*WORK INSTRUCTION*
State the number of lines in the following data that contain the string "This", and nothing else.

*THE RECORDS*
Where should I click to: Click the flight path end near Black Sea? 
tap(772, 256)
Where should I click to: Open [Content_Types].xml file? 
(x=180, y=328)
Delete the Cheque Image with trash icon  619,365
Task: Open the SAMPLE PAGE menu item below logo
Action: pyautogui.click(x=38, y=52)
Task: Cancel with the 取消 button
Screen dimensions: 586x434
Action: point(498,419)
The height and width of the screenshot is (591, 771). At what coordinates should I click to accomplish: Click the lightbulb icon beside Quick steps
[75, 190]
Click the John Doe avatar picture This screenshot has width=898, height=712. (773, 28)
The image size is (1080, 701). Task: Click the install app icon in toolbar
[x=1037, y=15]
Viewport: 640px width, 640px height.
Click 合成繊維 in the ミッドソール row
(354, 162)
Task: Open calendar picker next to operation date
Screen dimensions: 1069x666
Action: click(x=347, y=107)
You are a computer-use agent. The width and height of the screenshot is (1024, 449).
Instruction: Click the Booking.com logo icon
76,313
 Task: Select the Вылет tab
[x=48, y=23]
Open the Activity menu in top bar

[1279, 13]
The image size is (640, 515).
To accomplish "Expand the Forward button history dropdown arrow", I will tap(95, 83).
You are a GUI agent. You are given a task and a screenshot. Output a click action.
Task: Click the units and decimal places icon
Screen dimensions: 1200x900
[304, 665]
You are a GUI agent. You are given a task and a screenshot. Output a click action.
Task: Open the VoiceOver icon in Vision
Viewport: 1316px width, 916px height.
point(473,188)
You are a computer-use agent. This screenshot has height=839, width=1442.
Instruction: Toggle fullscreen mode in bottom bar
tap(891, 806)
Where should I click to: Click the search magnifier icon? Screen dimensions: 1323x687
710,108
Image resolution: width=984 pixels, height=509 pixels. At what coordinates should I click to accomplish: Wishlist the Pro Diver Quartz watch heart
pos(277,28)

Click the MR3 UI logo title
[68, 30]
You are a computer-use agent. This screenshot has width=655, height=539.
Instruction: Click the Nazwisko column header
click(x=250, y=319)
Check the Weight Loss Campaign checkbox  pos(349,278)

*RESULT OF THE EXERCISE*
3